The workflow of calculating the BR-fragmentScore. a The fragments of a given molecule can be decomposed to the fragments from buildings block (blue) and reaction (orange) knowledge. b The buildings block knowledge is represented by the fragments existing in the known building blocks, denoted as BFrags. b The reaction knowledge is represented by the fragments participating in the known reactions, denoted as RFrags

To calculate BR-fragmentScore, we derive BScore and RScore from BFrags and RFrags akin to the derivation of fragmentScore from chemical fragments in SAScore with a few modifications. For BScore, we extract the Extended-Connectivity Fingerprints [32] with radius equals 2 (ECFP4) of each atom in accessible building blocks, and the popularity of fragments within the entire building block set is calculated (Fig. 1b). Recognizing that chemical fragments in larger building blocks are less versatile for synthesis, we normalize fragment counts by the total number of fragments extracted from the molecule. For RScore, we capture reaction centers using a reaction template extraction algorithm based on atom-to-atom mapping [33,34,35]. By extracting the ECFP4 of atoms in the reaction center and the neighboring atoms in the reaction product, RFrags are extracted for all recorded reactions (Fig. 1c). Additionally, we extract fragments from atoms two-hop away from the reaction center to enhance the description of the reaction environment. Because distant fragments would have less impact on the reaction, we weigh the fragment counts by \({2}^{-d}\), where \(d\) is the shortest distance from the atom to the reaction center. To prevent the biases caused by frequently appeared small fragments, we exclude the chemical fragments with radius equal 0 and 1 in ECFP4.

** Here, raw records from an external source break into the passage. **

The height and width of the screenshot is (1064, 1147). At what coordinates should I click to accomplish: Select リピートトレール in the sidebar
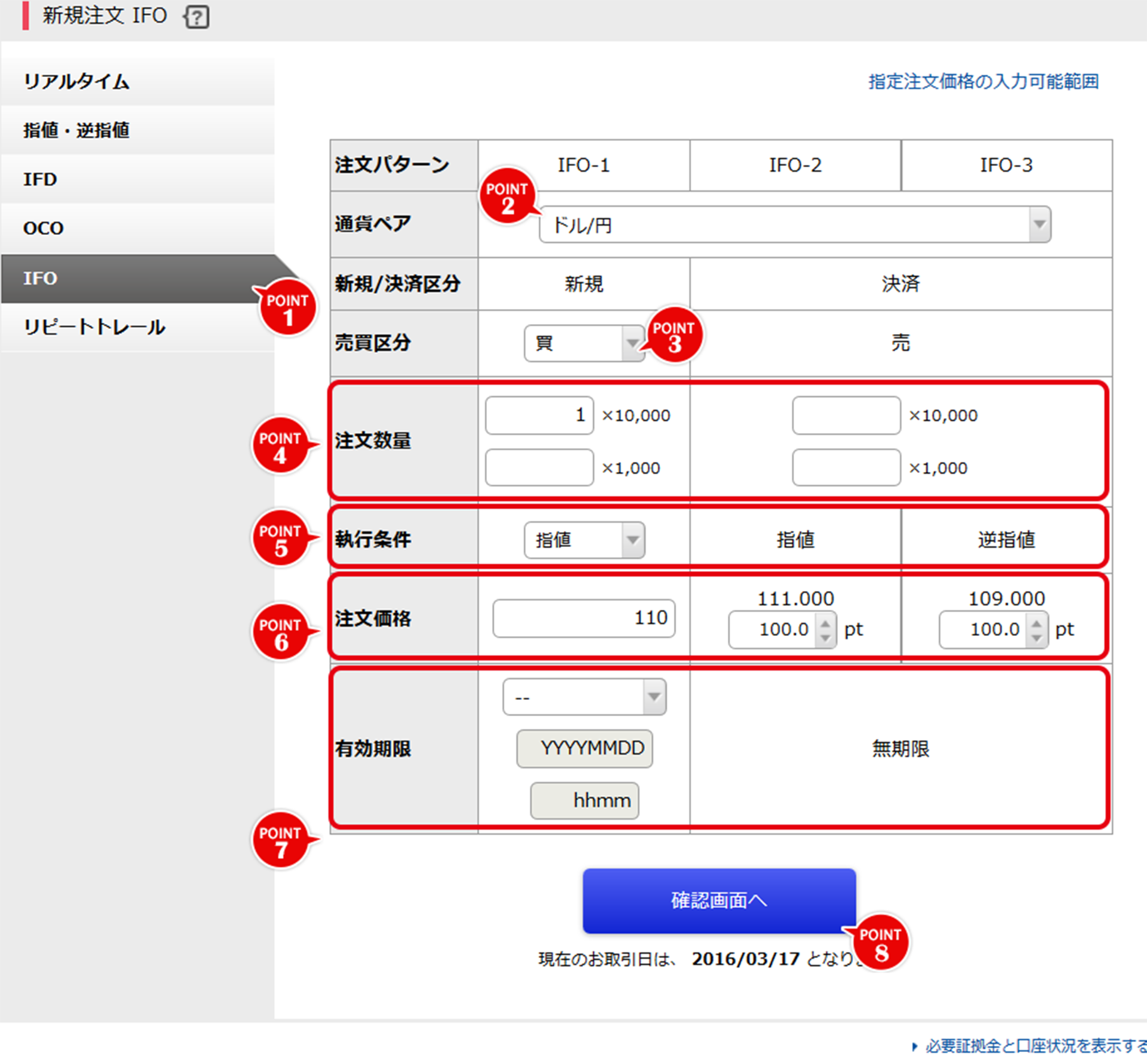pyautogui.click(x=138, y=327)
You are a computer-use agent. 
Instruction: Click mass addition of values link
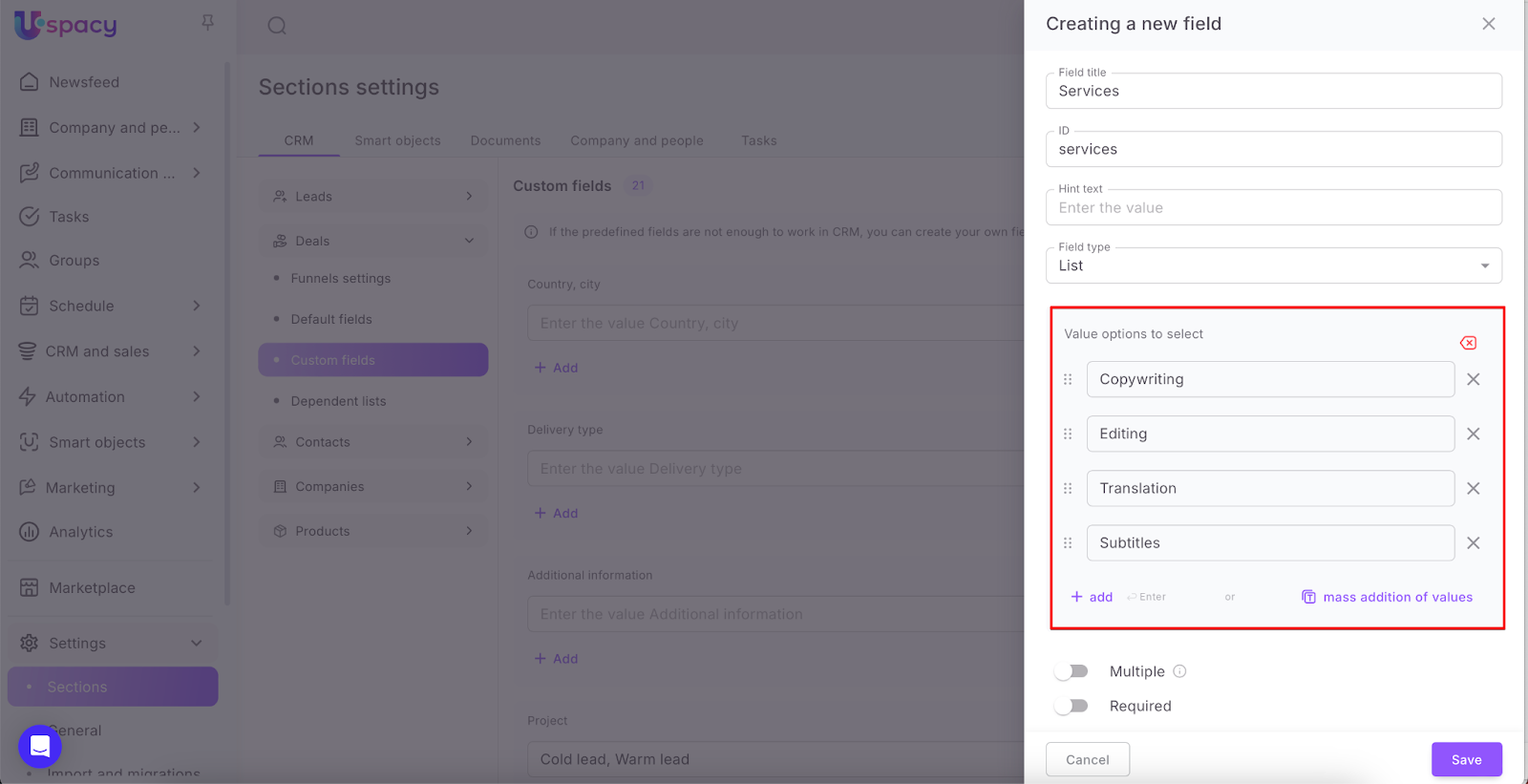coord(1396,597)
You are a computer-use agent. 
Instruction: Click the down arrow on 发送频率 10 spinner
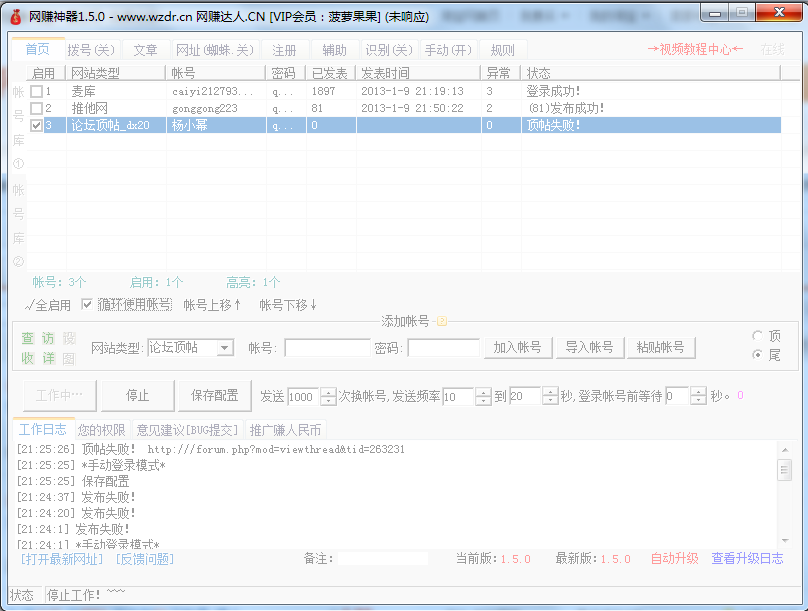point(482,400)

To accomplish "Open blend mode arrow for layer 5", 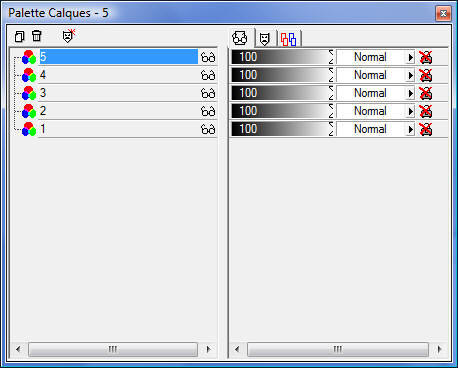I will tap(410, 57).
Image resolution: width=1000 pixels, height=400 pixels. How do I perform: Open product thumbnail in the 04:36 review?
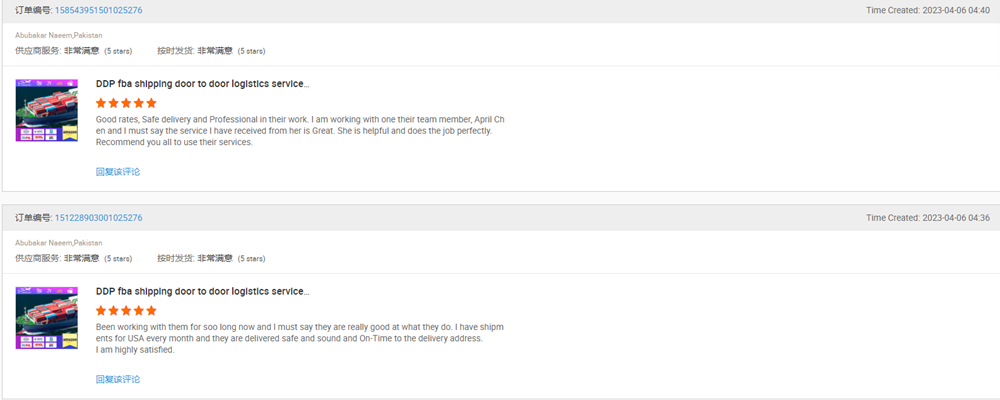coord(47,318)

Next, we transform the counts of each BFrag and RFrag collected from the reaction dataset and building blocks into BScore and RScore by applying the logarithmic function after dividing the count of the fragment by 0.1% of the total number of fragments derived from the dataset (\({N}_{B}\) for building blocks, \({N}_{R}\) for reaction dataset), as shown in Eq. 9 and 10. To reduce the bias from the extremely rare fragments, fragment counts no more than 1 are excluded. Subsequently, the RScores and BScores are scaled between − 3 and 3.

$${BScore}_{i}=\text{log}\left(\frac{{count}_{i}}{0.001{N}_{B}}\right)$$
(9)
$${RScore}_{i}=\text{log}\left(\frac{{count}_{i}}{0.001{N}_{R}}\right)$$
(10)

If a fragment \(i\) is found in the recorded BFrags and RFrags, the fragment's score is determined by the higher score value; if the fragment \(i\) is not found in the recorded BFrags or RFrags, the score of the fragment is set to − 6.

$${Score}_{i}=\text{max}\left({BScore}_{i}, {RScore}_{i}\right)$$
(11)

For a given molecule, BR-fragmentScore is calculated by averaging the non-positive terms of \({Score}_{i}\) after enumerating all n fragments extracted from the given molecule.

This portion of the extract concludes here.